HOW'D WE PRINT THIS?: Digital Print: Orangey and Fuzzy
A new NexPress S3000 demonstrates its heavy-duty versatility on our front cover.
By Mark Vruno -- Graphic Arts Online, 2/1/2008
Matching apricot, peach and other orangish colors poses frequent problems for many printers. Consider one end-user’s lament, excerpted from an online forum:
“I can’t get my [digital printer] to print red correctly,” he writes. “I’ve been through all the diagnostics, troubleshooting, web-surfing, phone-calling and general expletive-filled tirades with no satisfaction.... It can’t even print Pantone Red on the start-up and diagnostic sheets right.”
Yet the latest NexPress used for this front cover simulates orange shades just fine. Supporting a gamut wider than SWOP, the Kodak-manufactured device adeptly handles red, orange and other hues on the first quadrant of CIELAB space—colors that many digital and offset presses struggle to hit with CMYK process mixes.
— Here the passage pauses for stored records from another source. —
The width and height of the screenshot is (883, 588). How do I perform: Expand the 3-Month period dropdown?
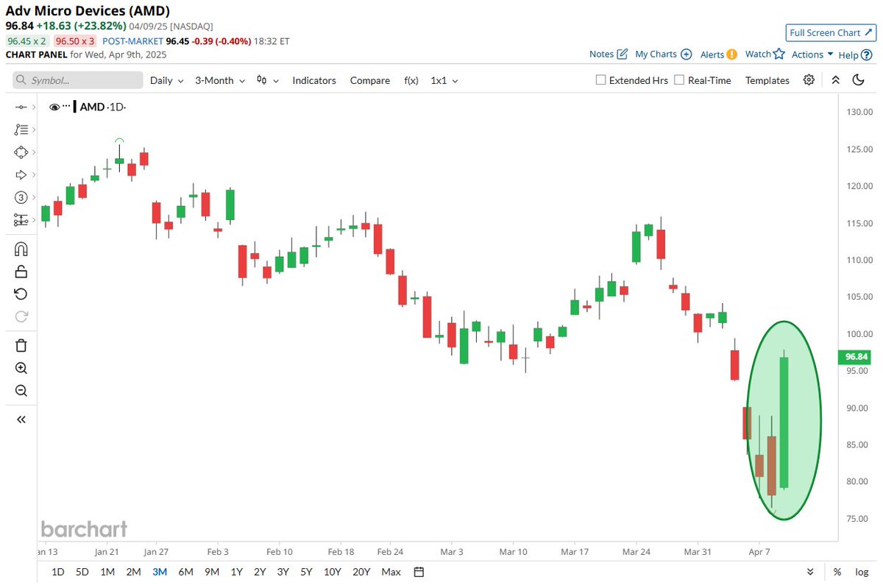tap(219, 80)
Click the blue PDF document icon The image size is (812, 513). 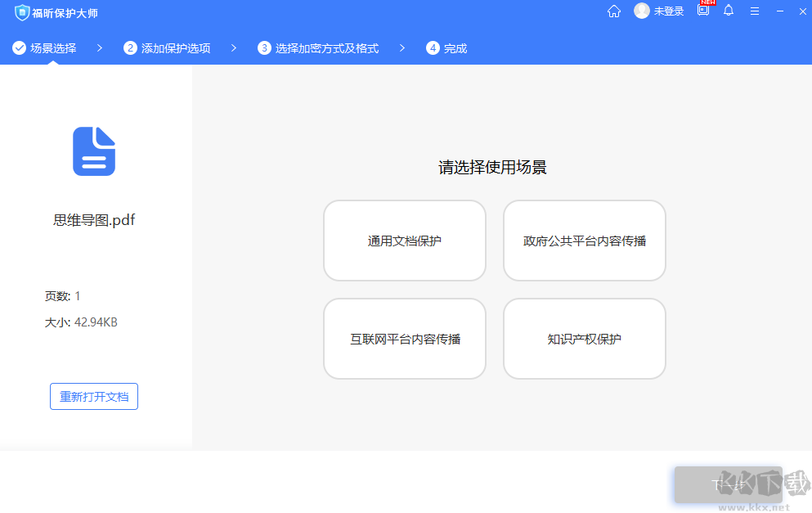coord(93,151)
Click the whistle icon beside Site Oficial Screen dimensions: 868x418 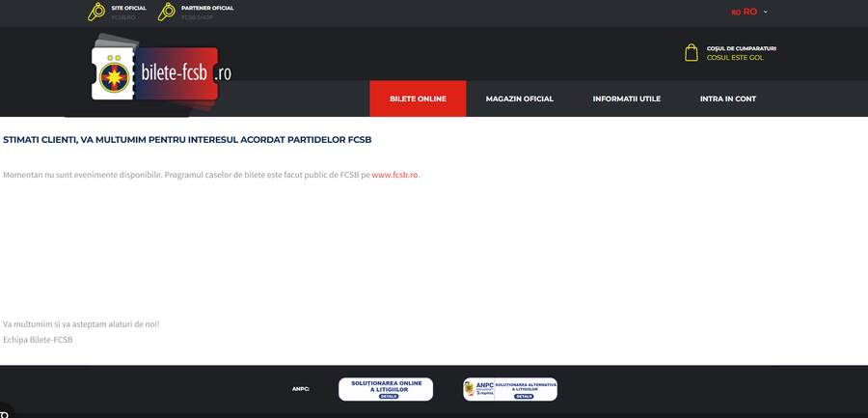(x=96, y=12)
Like most toner-based devices, Kodak’s “dry ink” handles solid coverage well. NexPresses are Pantone-licensed for both 4- and 5-color configurations. The 5-color set successfully simulates 86% of PMS colors. The firm says its dry ink features exceptional light stability, resisting fading better than the photographic print standard.
The cover was printed on a NexPress S3000 digital production color press, which made its debut last fall at Graph Expo. Kodak says the 100-ppm printer is the fastest digital cut-sheet press on the market, delivering 3,000 tabloid (11.7×16.5´´), 5/0 sheets per hour on a wide range of more than 600 substrates—both digital and offset papers—at rated speed. The image details are revealed thanks, in part, to 600×600 dpi output and high-capacity, eight-bit writer heads. (See TechWatch, p.16.) With a maximum sheet capacity of 11,000 and monthly print volumes of up to 2.2 million pages, the S3000 is suited for large commercial printers.
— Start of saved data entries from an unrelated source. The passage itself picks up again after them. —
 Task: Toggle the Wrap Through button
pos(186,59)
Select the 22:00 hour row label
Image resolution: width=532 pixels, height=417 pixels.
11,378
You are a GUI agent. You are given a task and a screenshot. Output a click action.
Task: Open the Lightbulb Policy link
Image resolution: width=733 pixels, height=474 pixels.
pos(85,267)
Duplex print production is enhanced by the NexQ same-edge “perfector,” which flips the sheet while keeping the same edge as lead edge for paper transport. This method makes the NexPress’s front-to-back register superior to every other sheetfed digital press/printer, Kodak says.
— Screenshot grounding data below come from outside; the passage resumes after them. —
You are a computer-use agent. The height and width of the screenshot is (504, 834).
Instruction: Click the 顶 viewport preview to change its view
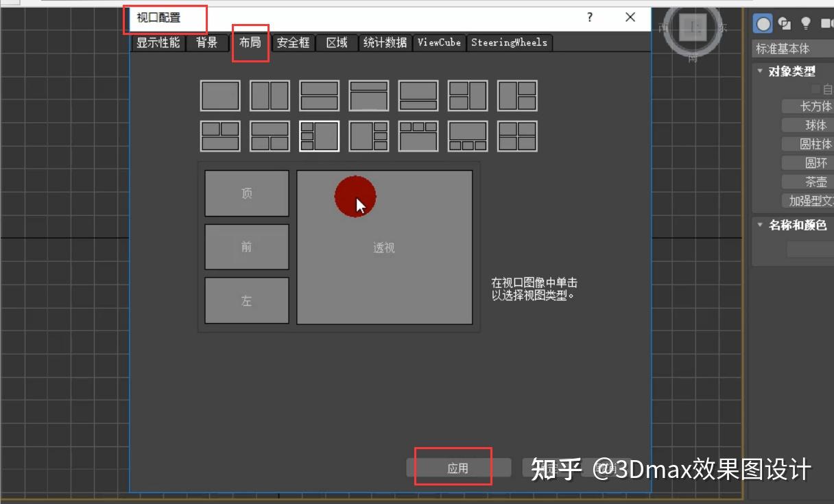pyautogui.click(x=246, y=193)
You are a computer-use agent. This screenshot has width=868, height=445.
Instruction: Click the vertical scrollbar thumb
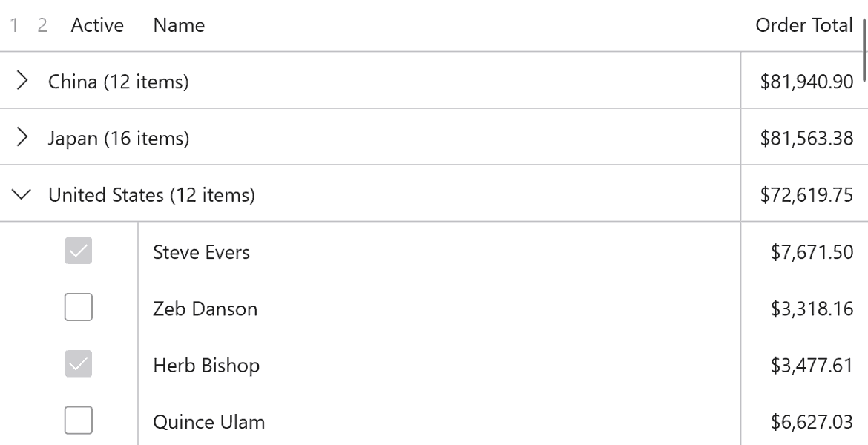864,45
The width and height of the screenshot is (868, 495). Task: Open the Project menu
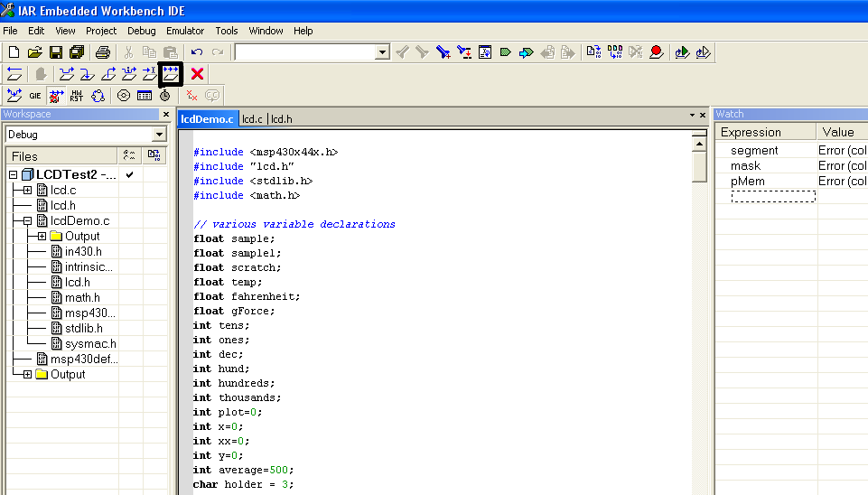click(101, 31)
Double-coated special effectThe 5-unit press configuration used on this month’s cover allowed for a dual gloss coating applied inline. First, a proprietary inverse-masking technology, used for the main application on the background, filled in relief areas to ensure even coverage. The clear dry ink leaves the paper fully recyclable and de-inkable, according to Kodak, and is even approved in Europe for food-contact packaging.
Second, a textured pattern overlaid on top of the apricot creates the tactile effect that subtly simulates fuzz. Kodak prepress gurus created the pattern within Photoshop software. They worked with the original digital photograph, taking advantage of the NexPress V Front End that incorporates Adobe’s native PDF Print Engine. (Kodak was among the first to partner with Adobe last year.) This first-generation “ripping” eliminates flattening problems and other transparency issues, so that the rendered image appears exactly as it did in design set-up.
The coated paper is the popular Sterling Ultra (100-lb. gloss text) from NewPage, a C/2/S No. 2 sheet. With 10% post-consumer fibers, the stock earned FSC green certification in mid-2007.
Anne LoCascio, Graphic Arts Monthly senior art director, designed the cover and provided a high-resolution PDF file to Kodak, along with the original image file for the Photoshop manipulation.